**INSTRUCTIONS TO FOLLOW**
Would you please retype, exactly, the lines of the listing below between the line with "This screenshot has width=1568, height=733." and the line with "Given: Click the 2025", inclusive?

**RAW DATA**
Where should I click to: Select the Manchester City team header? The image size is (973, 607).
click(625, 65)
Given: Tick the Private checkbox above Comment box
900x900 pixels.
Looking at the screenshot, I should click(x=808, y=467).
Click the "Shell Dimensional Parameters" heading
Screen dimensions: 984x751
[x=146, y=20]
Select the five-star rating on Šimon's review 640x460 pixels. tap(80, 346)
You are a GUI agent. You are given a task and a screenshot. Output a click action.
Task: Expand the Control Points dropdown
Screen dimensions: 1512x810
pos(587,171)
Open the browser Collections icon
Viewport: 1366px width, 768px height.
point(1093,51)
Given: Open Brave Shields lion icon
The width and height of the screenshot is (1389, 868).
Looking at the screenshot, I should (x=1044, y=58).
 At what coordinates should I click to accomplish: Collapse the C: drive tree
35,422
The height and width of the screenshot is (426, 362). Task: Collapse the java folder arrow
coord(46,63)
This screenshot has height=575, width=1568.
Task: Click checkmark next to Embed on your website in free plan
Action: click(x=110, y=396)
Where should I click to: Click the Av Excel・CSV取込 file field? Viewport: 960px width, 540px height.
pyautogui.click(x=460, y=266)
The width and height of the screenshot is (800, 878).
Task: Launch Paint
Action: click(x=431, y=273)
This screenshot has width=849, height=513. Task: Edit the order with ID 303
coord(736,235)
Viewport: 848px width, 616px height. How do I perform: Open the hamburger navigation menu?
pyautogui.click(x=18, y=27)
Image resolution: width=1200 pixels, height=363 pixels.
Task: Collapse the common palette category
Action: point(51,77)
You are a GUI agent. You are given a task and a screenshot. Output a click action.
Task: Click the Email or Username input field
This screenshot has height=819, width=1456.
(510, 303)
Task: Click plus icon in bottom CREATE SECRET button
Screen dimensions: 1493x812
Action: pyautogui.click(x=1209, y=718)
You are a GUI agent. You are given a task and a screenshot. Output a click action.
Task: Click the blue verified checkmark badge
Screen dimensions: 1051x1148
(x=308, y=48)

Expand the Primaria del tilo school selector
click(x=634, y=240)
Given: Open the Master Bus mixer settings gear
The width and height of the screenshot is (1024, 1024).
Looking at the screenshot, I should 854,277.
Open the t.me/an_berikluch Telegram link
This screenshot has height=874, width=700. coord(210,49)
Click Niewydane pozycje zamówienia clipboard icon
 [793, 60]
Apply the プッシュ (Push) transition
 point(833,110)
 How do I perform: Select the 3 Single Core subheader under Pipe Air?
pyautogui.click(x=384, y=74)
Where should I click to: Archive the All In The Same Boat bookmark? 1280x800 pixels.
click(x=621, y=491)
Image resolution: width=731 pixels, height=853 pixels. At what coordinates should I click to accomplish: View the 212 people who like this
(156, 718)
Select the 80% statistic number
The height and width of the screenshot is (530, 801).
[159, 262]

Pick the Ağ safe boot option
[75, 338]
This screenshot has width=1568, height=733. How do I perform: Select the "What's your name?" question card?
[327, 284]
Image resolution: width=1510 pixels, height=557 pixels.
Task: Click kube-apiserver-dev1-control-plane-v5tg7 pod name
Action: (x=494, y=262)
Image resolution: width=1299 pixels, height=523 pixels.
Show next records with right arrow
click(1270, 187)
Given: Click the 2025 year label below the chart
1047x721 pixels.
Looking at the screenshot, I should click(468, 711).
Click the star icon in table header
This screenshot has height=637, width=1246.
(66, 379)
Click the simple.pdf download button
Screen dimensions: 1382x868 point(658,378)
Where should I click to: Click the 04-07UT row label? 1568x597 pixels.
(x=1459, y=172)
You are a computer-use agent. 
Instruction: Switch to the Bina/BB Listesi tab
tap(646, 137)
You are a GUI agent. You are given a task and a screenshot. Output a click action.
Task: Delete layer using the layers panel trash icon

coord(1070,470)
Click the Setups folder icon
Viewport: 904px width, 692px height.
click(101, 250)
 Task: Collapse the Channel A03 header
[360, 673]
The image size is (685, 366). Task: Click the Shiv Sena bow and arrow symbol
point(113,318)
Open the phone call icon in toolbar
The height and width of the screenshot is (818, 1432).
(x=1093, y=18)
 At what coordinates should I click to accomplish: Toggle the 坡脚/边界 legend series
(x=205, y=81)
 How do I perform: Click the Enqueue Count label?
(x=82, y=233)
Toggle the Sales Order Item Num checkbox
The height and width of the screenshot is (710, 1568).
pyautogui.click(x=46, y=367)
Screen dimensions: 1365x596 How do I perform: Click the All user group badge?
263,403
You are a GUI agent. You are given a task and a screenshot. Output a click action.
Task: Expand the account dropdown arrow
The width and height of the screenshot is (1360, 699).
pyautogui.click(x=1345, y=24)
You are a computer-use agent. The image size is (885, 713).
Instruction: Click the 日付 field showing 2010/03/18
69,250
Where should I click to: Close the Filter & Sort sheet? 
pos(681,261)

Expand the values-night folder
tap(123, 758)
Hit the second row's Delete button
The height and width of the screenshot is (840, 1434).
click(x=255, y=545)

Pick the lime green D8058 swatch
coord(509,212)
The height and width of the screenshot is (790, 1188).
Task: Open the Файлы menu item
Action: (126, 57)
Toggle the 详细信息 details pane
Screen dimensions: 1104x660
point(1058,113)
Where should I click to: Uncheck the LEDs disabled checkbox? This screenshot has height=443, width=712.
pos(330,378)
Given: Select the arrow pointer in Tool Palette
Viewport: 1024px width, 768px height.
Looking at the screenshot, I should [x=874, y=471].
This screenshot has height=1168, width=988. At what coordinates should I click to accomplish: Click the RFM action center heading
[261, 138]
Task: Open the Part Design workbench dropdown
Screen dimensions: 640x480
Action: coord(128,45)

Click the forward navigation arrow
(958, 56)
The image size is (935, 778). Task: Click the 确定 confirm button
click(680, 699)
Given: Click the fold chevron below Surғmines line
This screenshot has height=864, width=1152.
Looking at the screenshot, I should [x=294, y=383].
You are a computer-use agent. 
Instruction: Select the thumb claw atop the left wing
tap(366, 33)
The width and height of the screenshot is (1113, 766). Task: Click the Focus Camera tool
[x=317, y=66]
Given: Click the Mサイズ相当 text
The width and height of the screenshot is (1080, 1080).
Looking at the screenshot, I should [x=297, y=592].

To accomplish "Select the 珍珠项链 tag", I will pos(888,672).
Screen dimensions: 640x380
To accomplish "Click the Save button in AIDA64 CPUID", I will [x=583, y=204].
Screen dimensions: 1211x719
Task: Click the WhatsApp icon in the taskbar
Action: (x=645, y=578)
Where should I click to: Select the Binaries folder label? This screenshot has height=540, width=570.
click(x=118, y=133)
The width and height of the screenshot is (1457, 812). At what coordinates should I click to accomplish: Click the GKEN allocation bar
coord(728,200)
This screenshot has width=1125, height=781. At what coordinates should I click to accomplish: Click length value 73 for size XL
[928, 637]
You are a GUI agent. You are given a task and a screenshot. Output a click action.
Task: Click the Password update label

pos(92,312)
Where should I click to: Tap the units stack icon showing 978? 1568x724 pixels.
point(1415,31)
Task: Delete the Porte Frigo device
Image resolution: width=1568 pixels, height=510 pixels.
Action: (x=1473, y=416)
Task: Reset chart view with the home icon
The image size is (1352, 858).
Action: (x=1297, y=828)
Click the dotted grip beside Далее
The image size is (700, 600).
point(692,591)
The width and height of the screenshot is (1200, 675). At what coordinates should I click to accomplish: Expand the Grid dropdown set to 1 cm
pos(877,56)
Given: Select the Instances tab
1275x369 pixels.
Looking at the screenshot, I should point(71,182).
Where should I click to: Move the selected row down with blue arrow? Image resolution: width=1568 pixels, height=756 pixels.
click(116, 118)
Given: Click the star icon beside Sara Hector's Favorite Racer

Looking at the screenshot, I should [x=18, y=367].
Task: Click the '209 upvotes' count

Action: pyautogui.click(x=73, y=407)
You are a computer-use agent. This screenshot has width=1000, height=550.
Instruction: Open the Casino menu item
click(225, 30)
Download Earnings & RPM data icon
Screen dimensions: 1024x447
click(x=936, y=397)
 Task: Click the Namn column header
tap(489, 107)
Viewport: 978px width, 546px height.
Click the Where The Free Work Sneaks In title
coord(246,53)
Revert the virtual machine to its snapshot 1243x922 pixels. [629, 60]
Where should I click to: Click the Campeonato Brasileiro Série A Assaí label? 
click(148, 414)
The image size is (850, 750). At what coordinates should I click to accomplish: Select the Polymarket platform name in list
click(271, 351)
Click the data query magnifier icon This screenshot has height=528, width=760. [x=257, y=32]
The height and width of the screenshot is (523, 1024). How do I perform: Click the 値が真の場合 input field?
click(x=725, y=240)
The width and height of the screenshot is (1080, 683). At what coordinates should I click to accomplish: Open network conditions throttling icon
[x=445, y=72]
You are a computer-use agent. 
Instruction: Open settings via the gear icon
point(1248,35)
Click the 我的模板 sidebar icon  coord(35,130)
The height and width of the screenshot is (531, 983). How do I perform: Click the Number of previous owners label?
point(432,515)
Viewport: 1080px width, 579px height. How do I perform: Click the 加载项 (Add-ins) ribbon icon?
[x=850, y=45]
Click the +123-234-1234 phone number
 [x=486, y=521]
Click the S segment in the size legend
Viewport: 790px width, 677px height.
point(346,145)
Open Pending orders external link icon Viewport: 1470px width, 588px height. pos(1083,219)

**RESULT**
This screenshot has width=1568, height=733. How do I perform: Select the "What's your name?" question card?
[327, 284]
Image resolution: width=1510 pixels, height=557 pixels.
Task: Click kube-apiserver-dev1-control-plane-v5tg7 pod name
Action: (x=494, y=262)
Image resolution: width=1299 pixels, height=523 pixels.
Show next records with right arrow
click(1270, 187)
Given: Click the 2025 year label below the chart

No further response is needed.